6

I need to solve the following using NLP, can you give me pointers on how to achieve this using OpenNLP API

a. How to find out if a sentence implies a certain action in the past, present or future.

(e.g.) I was very sad last week - past
       I feel like hitting my neighbor - present
       I am planning to go to New York next week - future

b. How to find the word which corresponds to a person or company or country

(e.g.) John is planning to specialize in Electrical Engineering in UC Berkley and pursue a career with IBM).

Person = John

Company = IBM

Location = Berkley

Thanks

SST
  • 2,054
  • 5
  • 35
  • 65
  • 2
    That's called named entity recognition (NER). There are lots of packages for it. – Fred Foo Aug 01 '13 at 09:51
  • 1
    This [documentation](http://opennlp.apache.org/documentation/1.5.3/manual/opennlp.html) includes `NER` and everything else. – Steve P. Aug 01 '13 at 09:59
  • Have a look at my answer [in this question](http://stackoverflow.com/questions/17770734/extract-relevant-sentences-to-entity/17845053#17845053), I also include a small example of how to use NER (but with Python NLTK). – dkar Aug 01 '13 at 12:55
  • In opennlp NER "opennlp TokenNameFinder en-ner-person.bin" find the person name seems to be work properly... But If I run the organization or location, it doesn't work for me.

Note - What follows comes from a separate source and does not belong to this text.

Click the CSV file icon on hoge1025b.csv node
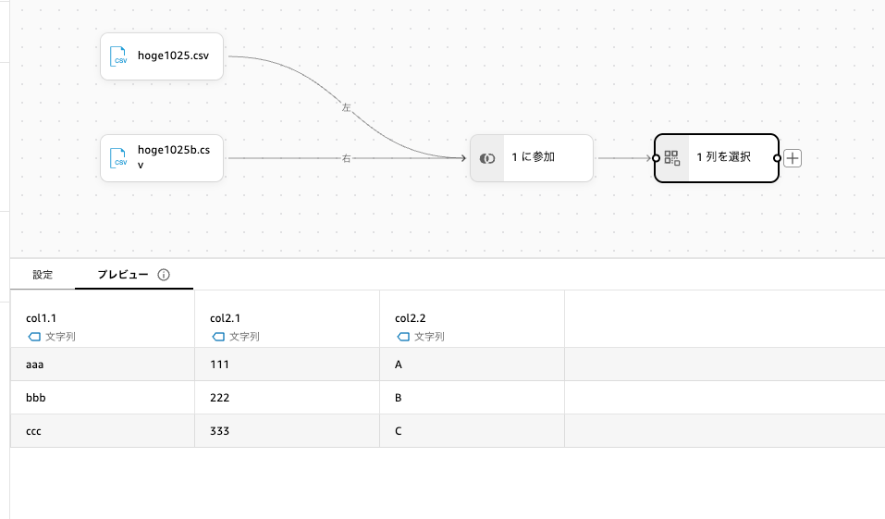Image resolution: width=885 pixels, height=519 pixels. pos(119,157)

What doing I am wrong? – SST Aug 02 '13 at 03:51

2 Answers2

8

I can provide solution of

Solution of b.

Here is code :

    public class tikaOpenIntro {

    public String Tokens[];

    public static void main(String[] args) throws IOException, SAXException,
            TikaException {

        tikaOpenIntro toi = new tikaOpenIntro();


        String cnt;

        cnt="John is planning to specialize in Electrical Engineering in UC Berkley and pursue a career with IBM.";

                toi.tokenization(cnt);

        String names = toi.namefind(toi.Tokens);
        String org = toi.orgfind(toi.Tokens);

                System.out.println("person name is : "+names);
        System.out.println("organization name is: "+org);

    }
        public String namefind(String cnt[]) {
        InputStream is;
        TokenNameFinderModel tnf;
        NameFinderME nf;
        String sd = "";
        try {
            is = new FileInputStream(
                    "/home/rahul/opennlp/model/en-ner-person.bin");
            tnf = new TokenNameFinderModel(is);
            nf = new NameFinderME(tnf);

            Span sp[] = nf.find(cnt);

            String a[] = Span.spansToStrings(sp, cnt);
            StringBuilder fd = new StringBuilder();
            int l = a.length;

            for (int j = 0; j < l; j++) {
                fd = fd.append(a[j] + "\n");

            }
            sd = fd.toString();

        } catch (FileNotFoundException e) {

            e.printStackTrace();
        } catch (InvalidFormatException e) {

            e.printStackTrace();
        } catch (IOException e) {

            e.printStackTrace();
        }
        return sd;
    }

    public String orgfind(String cnt[]) {
        InputStream is;
        TokenNameFinderModel tnf;
        NameFinderME nf;
        String sd = "";
        try {
            is = new FileInputStream(
                    "/home/rahul/opennlp/model/en-ner-organization.bin");
            tnf = new TokenNameFinderModel(is);
            nf = new NameFinderME(tnf);
            Span sp[] = nf.find(cnt);
            String a[] = Span.spansToStrings(sp, cnt);
            StringBuilder fd = new StringBuilder();
            int l = a.length;

            for (int j = 0; j < l; j++) {
                fd = fd.append(a[j] + "\n");

            }

            sd = fd.toString();

        } catch (FileNotFoundException e) {

            e.printStackTrace();
        } catch (InvalidFormatException e) {

            e.printStackTrace();
        } catch (IOException e) {

            e.printStackTrace();
        }
        return sd;

    }


    public void tokenization(String tokens) {

        InputStream is;
        TokenizerModel tm;

        try {
            is = new FileInputStream("/home/rahul/opennlp/model/en-token.bin");
            tm = new TokenizerModel(is);
            Tokenizer tz = new TokenizerME(tm);
            Tokens = tz.tokenize(tokens);
            // System.out.println(Tokens[1]);
        } catch (IOException e) {
            e.printStackTrace();
        }
    }

}

and you want location also then import location model also that is available on openNLP source Forge. you can download and you can use them.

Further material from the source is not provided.